Sing to me, O Muse, of that man of many troubles, Odysseus, skilled in all ways of contending, who wandered far after he helped sack the great city of Troy.  Sing through me, and tell the story of his suffering, his trials and adventures, and his bloody homecoming.

ZEUS: These mortals do love to blame their sorrows on us, don’t they?  But they cause most of their own troubles!  Look at Aegisthus, killing King Agamemnon after we warned him not to.  What did he expect?

ATHENA: It’s true, Father.  He was justly slain by young Orestes.  But what of that great man Odysseus?  Does he deserve to live out his days trapped and groaning on the island of Ogygia, far from home, held there by the nymph Calypso?  What do you have against him, Father?
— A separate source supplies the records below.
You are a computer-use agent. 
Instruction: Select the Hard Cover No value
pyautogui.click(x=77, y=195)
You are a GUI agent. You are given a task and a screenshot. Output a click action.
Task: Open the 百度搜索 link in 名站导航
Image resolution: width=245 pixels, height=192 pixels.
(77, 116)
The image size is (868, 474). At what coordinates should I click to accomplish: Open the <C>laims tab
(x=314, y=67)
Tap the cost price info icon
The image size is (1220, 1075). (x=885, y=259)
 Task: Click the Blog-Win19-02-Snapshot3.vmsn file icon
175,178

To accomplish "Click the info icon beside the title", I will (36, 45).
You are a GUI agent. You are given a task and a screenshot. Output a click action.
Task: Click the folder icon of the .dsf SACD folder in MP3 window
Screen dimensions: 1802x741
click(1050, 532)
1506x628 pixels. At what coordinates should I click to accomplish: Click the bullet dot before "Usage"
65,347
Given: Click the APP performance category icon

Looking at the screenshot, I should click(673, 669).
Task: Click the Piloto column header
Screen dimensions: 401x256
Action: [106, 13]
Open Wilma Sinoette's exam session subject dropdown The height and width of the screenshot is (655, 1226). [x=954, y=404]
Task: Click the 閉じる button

ZEUS: My child, what strange remarks you let escape your lips.  Could I forget that wily hero Odysseus?  You know I bear him no grudge–but Poseidon does, hates him for blinding his son Polyphemus the Cyclops.

But come now, let us take up the matter of Odysseus’s return.  Poseidon must relent, he cannot thwart the will of all the other gods.

ATHENA: O Father, if it now please the blissful gods that Odysseus should reach his home again, then let Hermes go and tell Calypso to send the hero home.

For my part, I’ll go to Ithaca and see his son, Telemachus.  I’ll rouse the boy’s courage to resist the pack of wolves–the shameless suitors who harass his mother, Penelope, and consume his wine and cattle, feasting in Odysseus’s palace.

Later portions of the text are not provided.